I'm doing some formatted table printing, and I was wondering how i could do something like this, I think it's a situation for lambda, but I've never used it before so I'm not sure :)
print "{:^{}}|"*(self.size).format(for i in range(self.size),6)
# self size is assumed to be 5 in this example, doesn't work, something along this line is needed though
Basically, do this(below) but in a cleaner way. PS. i know the below example doesn't work, but you get my drift
print "{:^{}}" * 5 .format(humangrid[0][0],4,humangrid[0][1],4,humangrid[0][2],4,humangrid[0][3],4,humangrid[0][4],4,
Thanks!
Here's my best guess:
print '|'.join('{:^6}'.format(i) for i in range(self.size))
...
print ''.join('{:^4}'.format(i) for i in humangrid[0])

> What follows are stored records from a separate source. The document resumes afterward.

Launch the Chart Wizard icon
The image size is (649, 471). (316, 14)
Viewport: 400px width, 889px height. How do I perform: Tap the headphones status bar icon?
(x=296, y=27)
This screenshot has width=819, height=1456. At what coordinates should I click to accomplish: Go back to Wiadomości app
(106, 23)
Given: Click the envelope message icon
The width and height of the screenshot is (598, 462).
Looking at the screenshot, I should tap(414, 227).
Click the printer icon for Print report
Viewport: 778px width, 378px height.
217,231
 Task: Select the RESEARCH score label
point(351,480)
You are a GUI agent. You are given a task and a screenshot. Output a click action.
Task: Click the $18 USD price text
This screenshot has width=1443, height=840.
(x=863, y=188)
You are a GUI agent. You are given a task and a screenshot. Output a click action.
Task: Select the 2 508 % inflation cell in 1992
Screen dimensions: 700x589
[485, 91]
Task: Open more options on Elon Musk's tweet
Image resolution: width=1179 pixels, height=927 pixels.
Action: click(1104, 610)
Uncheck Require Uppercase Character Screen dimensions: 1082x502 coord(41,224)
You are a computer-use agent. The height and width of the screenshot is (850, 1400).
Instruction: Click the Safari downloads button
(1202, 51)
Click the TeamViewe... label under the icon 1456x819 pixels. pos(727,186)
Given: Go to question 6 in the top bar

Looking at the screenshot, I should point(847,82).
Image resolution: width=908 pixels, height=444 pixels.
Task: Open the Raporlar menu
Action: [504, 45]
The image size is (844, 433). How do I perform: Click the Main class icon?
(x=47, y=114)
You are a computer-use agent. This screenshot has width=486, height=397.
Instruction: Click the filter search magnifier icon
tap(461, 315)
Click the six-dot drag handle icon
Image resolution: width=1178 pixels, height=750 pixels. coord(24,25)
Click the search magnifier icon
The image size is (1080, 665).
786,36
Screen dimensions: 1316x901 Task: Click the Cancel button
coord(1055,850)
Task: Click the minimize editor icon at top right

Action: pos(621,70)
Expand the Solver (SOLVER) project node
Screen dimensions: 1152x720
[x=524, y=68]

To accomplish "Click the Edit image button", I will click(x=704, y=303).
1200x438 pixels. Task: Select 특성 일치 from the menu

If you really want to do it with a single call to string.format()
:
print '|'.join(['{:^6}'*self.size]).format(*range(self.size))
...
print ('{:^4}'*len(humangrid[0])).format(*humangrid[0])
Assuming you're trying to pring a 2d list of names in a centered tabular way, here's one way to do it:
humangrid = [
["john", "jacob", "jezebel"],
["mary", "maria", "mel"],
["shareen", "sean", "shiva"],
]
cell_width = max(len(y) for x in humangrid for y in x) # get length of longest name
cell_width += 2 # optional padding
for row in humangrid:
print "|".join(name.center(cell_width) for name in row)
Running that will give you:
john | jacob | jezebel
mary | maria | mel
shareen | sean | shiva
To change the alignment of the table, simply replace center()
with ljust()
or rjust()
.
One can quite easily replace that to use .format()
, but I find this approach a lot more readable.
this should do what you mean
print(("{:4}|"*len(humangrid[0])).format(*humangrid[0]))
The idea is just using format(*xxx)
for calling format with a variable number of arguments.